Together with the “Once upon a time… in Nazi-occupied France” title and the long shot of meadows around the small farmhouse, the use of French establishes the setting. Foreign languages can also be used as shortcuts to characterize the protagonists. Again in the first scene, German officer Landa, with his perfect mastery of three languages, is immediately identified as an astute detective. In the same way, Aldo the Apache is characterized as the “savage” through the language he uses in his first, lengthy speech.
Secondly, foreign languages often serve as comic relief. This is partly true of Italian in the final chapter of Inglourious Basterds.
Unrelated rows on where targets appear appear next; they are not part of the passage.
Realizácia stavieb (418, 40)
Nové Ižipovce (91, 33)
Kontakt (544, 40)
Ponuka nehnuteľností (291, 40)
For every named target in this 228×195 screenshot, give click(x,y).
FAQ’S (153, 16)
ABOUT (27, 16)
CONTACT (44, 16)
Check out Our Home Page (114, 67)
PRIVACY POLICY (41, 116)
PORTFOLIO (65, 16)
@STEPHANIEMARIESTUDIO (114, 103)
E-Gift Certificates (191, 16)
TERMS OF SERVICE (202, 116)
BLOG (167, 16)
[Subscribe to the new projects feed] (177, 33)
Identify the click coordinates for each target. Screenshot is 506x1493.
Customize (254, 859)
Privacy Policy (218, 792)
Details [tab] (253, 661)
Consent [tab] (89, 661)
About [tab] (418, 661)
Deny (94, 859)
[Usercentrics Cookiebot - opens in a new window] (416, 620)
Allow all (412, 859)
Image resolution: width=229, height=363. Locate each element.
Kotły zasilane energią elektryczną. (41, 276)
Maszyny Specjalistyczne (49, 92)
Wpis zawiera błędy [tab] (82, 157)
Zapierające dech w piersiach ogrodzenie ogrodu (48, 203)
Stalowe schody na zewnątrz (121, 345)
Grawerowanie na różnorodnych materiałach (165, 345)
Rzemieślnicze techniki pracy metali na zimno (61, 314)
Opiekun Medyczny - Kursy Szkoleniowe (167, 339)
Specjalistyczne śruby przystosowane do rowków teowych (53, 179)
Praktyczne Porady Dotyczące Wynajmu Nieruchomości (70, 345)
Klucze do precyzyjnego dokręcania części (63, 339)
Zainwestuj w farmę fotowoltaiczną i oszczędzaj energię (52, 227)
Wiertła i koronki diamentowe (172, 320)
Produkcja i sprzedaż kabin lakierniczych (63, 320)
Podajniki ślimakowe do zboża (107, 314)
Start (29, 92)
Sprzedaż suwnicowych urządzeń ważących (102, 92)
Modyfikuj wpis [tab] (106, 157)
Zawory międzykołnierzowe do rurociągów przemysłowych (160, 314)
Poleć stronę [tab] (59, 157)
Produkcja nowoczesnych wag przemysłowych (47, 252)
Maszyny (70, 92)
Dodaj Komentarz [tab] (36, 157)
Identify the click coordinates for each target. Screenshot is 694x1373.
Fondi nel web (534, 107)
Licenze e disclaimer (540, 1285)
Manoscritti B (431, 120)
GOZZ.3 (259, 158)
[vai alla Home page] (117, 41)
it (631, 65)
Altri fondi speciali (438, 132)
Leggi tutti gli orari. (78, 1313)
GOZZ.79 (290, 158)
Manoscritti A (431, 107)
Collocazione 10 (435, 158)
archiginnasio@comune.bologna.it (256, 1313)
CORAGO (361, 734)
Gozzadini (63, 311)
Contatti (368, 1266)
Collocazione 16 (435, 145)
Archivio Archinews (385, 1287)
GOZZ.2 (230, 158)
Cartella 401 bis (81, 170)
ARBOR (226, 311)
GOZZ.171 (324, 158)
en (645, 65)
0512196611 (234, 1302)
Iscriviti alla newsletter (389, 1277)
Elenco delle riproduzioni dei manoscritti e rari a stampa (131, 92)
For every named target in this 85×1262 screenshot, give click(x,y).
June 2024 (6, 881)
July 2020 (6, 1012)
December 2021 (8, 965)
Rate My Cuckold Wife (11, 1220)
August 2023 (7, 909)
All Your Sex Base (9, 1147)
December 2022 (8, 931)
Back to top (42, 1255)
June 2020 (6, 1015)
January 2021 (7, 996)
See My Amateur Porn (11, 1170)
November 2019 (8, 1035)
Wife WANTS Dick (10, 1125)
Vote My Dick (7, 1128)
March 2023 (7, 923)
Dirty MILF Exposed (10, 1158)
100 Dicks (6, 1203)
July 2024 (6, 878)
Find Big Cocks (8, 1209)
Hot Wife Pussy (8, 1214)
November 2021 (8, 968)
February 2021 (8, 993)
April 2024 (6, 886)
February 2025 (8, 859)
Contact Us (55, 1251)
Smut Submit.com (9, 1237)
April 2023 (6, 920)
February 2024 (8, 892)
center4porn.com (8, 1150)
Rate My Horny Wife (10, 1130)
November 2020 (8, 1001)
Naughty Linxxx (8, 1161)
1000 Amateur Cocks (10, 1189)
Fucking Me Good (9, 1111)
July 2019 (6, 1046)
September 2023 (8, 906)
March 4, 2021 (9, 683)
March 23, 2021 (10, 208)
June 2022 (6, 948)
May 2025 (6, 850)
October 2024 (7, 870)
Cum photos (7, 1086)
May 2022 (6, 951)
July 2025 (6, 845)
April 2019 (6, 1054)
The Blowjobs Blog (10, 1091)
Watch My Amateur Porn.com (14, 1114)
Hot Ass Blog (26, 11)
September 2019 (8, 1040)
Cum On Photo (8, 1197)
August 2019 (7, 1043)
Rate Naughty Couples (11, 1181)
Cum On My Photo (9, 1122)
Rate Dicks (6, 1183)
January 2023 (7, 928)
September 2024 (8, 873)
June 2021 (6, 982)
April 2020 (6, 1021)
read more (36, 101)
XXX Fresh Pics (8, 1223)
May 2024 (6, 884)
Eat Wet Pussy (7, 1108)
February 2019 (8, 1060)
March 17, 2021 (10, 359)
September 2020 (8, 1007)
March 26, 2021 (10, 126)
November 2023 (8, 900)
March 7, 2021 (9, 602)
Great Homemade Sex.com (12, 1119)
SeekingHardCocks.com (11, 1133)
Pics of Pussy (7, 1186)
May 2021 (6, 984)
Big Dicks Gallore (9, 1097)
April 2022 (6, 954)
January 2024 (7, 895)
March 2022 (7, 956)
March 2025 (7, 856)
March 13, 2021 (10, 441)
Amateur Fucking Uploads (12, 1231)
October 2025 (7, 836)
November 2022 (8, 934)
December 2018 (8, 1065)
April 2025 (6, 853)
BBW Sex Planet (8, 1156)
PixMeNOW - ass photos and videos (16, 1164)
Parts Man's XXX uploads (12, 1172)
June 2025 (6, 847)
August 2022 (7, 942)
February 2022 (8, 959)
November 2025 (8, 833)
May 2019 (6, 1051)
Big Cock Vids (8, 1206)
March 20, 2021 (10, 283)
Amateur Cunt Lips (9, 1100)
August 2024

While Aldo’s strongly distorted Arrivederci makes us laugh at the Americans’ inability to master foreign languages, the scene in which Donny and Omar try to get to their seats and force half a row of Nazis to stand up, repeating scusi and perdon, follows the Hollywood tradition involving ridiculous Italian characters and visual comedy (Vasey 1997).
Finally, foreign languages can be used to create suspense. In Chapter three, two café scenes thus play on Shosanna’s inability to speak German. First, as previously mentioned, when Tarantino refuses to subtitle the scene when Zoller is congratulated by German soldiers in front of Shosanna, raising curiosity. The use of German delays the information, creating a feeling of expectation, both felt by the audience and read on Shosanna’s face. The revelation comes after a few minutes, when a young French girl accompanying one of the German soldier congratulates Shosanna:
5
– Vous avez rudement de la veine d’avoir mis la main sur un héros de guerre si courageux.
You lucked out, catching such a brave war hero.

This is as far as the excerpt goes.